Graham Greene was to write the script for The Third Man, but before doing so he wrote a treatment in the form of a novella, which was published in its own right in 1950. In issuing the novella Greene was at pains, in an introduction, to point out that he didn't mean to imply that he disapproved of the film. Indeed, Greene wrote, he and director Carol Reed had worked closely together on the final script:
The Third Man was never intended to be more than the raw material for a picture. The reader will notice many differences between the story and the film, and he should not imagine these changes were forced on an unwilling author: as likely as not they were suggested by the author. The film in fact, is better than the story because it is in this case the finished state of the story.
One of the most substantial of these "many differences" is the way the novella begins in the voice of Colonel Calloway (Major Calloway in the film, played by Trevor Howard), who is the narrator throughout. Calloway looks back on a sequence of events and, without giving away what's to come, cues the reader into the fact that the story isn't a pretty one, but "an ugly story if you leave out the girl: grim and sad and unrelieved, if it were not for that absurd episode of the British Council lecturer".
The story moves on to introduce Rollo Martins (Holly in the film, played by Joseph Cotten, who insisted the name be changed because it made his character sound like a homosexual) in Frankfurt, being mistaken for an eminent novelist when in fact he's a writer of pulp Westerns (under the psedonym Brad Dexter).
Greene has this incident in order to set up the lecture that Martins will give to an audience who think him to be his eminent namesake, even when he declares the Western writer Zane Grey to be an author. In the story the audience take him to be the real thing: "He didn't realize it, but he was making an enormous impression. Only a great writer could have taken so arrogant, so original a line."
In the film, the lecture does take place but Reed dispensed with the Frankfurt preamble, setting it up much more economically by simply having Martins be introduced to an overenthusiastic British cultural official (played by Wilfrid Hyde-White) as a writer. When the lecture does take place Martins is revealed to be ignorant of his subject, "The Contemporary Novel", and he makes a fool of himself. This is more in keeping with the film's depiction of Martins as a blunderer who thinks he's in one of his own stories.

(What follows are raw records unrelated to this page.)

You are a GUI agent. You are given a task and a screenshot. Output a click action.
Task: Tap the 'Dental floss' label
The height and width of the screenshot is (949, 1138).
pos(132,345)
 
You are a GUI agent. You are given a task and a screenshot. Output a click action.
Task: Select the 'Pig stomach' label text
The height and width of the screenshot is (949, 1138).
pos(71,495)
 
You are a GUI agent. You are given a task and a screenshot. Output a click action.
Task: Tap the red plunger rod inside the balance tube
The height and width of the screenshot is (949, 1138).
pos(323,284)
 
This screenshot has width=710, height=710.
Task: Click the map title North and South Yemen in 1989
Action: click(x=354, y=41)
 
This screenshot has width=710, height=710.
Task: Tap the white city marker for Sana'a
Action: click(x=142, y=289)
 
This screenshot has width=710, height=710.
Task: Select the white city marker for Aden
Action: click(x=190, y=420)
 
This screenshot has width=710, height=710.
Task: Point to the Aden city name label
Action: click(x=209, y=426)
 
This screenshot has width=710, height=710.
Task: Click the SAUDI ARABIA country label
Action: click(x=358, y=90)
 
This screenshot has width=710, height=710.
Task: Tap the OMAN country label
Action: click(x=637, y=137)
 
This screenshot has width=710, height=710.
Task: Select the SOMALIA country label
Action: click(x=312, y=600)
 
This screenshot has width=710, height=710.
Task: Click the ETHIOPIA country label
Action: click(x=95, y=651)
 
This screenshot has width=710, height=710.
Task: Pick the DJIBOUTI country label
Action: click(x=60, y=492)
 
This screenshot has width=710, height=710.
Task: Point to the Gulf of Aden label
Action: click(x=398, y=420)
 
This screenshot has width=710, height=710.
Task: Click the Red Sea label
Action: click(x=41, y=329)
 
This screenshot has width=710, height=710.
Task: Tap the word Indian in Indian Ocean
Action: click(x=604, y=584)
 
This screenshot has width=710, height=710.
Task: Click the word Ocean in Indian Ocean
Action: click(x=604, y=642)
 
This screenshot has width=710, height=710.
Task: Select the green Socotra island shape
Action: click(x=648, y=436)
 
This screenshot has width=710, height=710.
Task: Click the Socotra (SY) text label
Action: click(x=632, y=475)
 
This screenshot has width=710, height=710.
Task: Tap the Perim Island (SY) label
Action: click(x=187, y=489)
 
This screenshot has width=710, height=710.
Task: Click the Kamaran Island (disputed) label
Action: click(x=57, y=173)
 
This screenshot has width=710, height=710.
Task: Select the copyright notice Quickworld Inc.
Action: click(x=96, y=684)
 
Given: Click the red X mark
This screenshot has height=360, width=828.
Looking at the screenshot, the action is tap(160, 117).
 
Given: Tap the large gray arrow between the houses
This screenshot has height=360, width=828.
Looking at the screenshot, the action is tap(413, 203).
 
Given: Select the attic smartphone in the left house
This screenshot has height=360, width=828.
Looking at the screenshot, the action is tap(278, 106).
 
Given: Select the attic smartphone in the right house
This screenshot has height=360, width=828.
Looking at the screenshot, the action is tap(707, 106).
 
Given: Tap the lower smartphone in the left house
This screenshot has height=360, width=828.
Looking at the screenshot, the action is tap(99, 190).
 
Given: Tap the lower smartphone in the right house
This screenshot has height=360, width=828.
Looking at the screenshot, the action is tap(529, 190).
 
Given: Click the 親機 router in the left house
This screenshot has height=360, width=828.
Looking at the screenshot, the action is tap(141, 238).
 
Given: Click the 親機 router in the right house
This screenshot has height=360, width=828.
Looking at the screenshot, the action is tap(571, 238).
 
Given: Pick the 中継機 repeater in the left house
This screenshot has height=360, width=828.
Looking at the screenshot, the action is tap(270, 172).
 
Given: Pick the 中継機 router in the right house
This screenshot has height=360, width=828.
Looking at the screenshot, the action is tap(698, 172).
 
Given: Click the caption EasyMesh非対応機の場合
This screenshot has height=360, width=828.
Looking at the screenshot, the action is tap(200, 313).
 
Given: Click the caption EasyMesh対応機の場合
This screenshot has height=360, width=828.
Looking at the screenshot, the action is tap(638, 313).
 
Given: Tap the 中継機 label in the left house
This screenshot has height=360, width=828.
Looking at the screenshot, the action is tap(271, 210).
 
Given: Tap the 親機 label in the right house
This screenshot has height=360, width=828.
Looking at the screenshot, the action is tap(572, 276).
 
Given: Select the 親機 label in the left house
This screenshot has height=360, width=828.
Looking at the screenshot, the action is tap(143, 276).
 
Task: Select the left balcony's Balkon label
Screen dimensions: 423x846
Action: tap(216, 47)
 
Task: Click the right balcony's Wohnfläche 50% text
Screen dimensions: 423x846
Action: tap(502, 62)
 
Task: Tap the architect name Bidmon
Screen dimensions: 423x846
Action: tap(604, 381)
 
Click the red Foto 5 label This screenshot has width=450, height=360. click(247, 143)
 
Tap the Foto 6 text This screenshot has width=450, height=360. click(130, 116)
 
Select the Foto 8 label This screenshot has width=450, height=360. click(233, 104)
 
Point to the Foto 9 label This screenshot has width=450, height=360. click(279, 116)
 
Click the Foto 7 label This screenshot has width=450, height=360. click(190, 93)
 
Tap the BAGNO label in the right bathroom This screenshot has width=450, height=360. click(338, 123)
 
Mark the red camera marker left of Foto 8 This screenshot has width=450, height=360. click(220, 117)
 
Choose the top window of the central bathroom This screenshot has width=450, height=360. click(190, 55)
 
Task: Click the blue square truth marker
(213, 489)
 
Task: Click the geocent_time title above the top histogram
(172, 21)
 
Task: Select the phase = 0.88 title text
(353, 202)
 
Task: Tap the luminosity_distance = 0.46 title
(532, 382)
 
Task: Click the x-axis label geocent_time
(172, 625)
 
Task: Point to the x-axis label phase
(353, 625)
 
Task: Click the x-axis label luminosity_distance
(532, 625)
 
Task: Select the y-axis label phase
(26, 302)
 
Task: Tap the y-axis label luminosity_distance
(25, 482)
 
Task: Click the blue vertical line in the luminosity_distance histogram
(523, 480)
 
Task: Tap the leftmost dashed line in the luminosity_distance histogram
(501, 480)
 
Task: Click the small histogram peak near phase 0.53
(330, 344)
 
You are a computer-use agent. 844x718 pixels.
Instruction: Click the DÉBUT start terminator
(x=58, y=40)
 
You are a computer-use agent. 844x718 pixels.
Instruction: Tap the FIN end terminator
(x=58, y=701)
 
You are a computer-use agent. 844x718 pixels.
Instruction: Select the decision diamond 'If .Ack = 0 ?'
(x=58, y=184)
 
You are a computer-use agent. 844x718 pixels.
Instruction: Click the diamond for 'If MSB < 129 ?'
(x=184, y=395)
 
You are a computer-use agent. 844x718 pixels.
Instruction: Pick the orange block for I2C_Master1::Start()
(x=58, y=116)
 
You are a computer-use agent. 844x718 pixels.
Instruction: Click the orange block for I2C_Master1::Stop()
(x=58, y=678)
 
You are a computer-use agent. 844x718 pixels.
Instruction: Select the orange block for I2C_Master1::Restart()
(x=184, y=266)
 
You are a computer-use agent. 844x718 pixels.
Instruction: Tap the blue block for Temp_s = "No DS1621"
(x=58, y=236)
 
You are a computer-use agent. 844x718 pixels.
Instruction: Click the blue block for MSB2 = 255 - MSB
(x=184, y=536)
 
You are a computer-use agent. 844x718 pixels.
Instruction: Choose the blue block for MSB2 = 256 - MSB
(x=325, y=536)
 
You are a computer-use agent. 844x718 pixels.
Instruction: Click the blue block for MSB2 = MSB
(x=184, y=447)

There are various other changes similar to this one: Greene's basic idea was cut back and the emphasis changed slightly but often in important ways. Other differences were necessitated by external events. In the novella Martins and Harry Lime, who has invited him to Vienna, have known each other since school in England. Once Cotten was cast as Martins and Orson Welles as Lime, both characters became American: so the allusions to their English public-school high jinks in the novella were no longer appropriate. Also omitted was a sequence in which Anna Schmidt (Alida Valli) is kidnapped by the Russian military police.
In addition, all sorts of nuances in the novella disappeared or where transformed. To take just one example: Greene's novella is worldly-wise about sex and accordingly there's some frank talk. When discussing the penicillin racket with Martins, Calloway says: "This isn't so funny, of course, if you are suffering from V.D." And Greene has Anna say of Harry at one point: "Why, when I have a sex dream, he's always the man." This is typical of the writer's realistic, slightly seedy touch, but novelists have always tended to have more freedom in such matters than film-makers and so, of course, there's none of this in the film.
In many respects, though, the novella bears quite a close relationship to the film. It includes most of the major set-pieces that are so memorable in the film, including Lime's first appearance, the discussion on the Great Wheel (to which Welles added the famous "cuckoo clock" speech), the chase in the sewers.
Indeed Greene anticipated the visual realisation of certain scenes, including Lime's first appearance: "a window curtain was drawn petulantly back by some sleeper he had awakened, and the light fell straight across the narrow street and lit up the features of Harry Lime." Likewise Lime's last moments, crawling towards a grille connecting the sewers to the street: "he was in great pain and just as an animal creeps into the dark to die, so I suppose a man makes for the light."
A relatively minor shift in emphasis, however, was perhaps the most important change. In the novella, after Lime has been finally buried Martins rushes after Anna. Calloway describes the scene: "I don't think he said a word to her: it was like the end of a story except that before they turned out of my sight her hand was through his arm."
In his introduction to the published novella, Greene recalled:
I held the view that an entertainment of this kind was too light an affair to carry the weight of an unhappy ending. Reed on his side felt that my ending - indeterminate though it was, with no words spoken -- would strike the audience, who had just seen Harry die, as unpleasantly cynical. I admit I was only half convinced... I had not given enough consideration to the mastery of Reed's direction...
The ending of the film, with Anna walking right past Martins without a look towards him, is one of the most memorable in all cinema.